In the material below, list every line carrying the string "computer".

> **Supplied material**
Segment Open

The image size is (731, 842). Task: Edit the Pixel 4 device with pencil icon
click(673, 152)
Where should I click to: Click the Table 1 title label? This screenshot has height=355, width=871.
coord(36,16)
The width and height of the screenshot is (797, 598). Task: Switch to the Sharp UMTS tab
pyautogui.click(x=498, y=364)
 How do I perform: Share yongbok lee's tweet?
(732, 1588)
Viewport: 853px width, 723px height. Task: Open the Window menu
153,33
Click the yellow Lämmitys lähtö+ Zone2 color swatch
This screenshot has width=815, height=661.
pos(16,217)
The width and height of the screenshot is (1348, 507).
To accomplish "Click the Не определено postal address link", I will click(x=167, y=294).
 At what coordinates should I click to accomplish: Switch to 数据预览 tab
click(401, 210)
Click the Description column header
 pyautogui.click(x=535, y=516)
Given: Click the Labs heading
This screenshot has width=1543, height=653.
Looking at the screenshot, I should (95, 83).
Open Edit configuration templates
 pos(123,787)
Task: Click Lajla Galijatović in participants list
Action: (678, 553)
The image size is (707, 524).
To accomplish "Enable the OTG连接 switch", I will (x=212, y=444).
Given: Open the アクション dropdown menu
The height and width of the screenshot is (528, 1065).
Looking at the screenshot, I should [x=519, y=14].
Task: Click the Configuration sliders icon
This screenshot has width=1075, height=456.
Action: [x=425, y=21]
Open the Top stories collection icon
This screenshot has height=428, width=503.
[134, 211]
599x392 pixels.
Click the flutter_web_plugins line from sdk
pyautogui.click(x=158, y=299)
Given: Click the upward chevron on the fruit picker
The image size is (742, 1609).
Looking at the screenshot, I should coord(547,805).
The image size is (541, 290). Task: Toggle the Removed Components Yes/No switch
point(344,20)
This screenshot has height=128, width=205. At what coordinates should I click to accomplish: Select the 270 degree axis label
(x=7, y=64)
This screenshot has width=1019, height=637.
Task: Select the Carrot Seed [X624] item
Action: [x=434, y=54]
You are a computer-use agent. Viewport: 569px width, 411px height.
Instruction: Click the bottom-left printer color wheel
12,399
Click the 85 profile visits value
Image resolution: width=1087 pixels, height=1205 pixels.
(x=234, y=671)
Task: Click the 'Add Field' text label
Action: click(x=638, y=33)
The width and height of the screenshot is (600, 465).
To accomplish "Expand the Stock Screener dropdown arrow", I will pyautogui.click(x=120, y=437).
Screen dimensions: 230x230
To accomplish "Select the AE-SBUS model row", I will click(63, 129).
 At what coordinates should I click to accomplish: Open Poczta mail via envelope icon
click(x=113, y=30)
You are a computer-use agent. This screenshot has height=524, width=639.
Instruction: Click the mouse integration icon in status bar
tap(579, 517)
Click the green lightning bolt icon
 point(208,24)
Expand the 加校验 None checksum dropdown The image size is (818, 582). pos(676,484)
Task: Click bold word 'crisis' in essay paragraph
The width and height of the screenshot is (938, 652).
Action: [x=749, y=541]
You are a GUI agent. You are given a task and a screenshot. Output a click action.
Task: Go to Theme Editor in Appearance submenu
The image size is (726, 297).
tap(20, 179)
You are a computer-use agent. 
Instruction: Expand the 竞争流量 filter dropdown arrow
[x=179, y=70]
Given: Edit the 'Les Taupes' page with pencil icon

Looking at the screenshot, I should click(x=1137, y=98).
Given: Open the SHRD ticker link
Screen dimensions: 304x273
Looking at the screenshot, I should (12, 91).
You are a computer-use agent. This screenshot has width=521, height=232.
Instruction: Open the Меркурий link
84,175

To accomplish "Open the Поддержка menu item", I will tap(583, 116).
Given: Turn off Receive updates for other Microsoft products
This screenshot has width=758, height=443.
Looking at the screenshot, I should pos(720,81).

Segment Closed

> **Written solution**
You are a computer-use agent. Viewport: 569px width, 411px height.
You are a computer-use agent. This screenshot has height=524, width=639.
You are a computer-use agent. 
You are a computer-use agent. This screenshot has width=521, height=232.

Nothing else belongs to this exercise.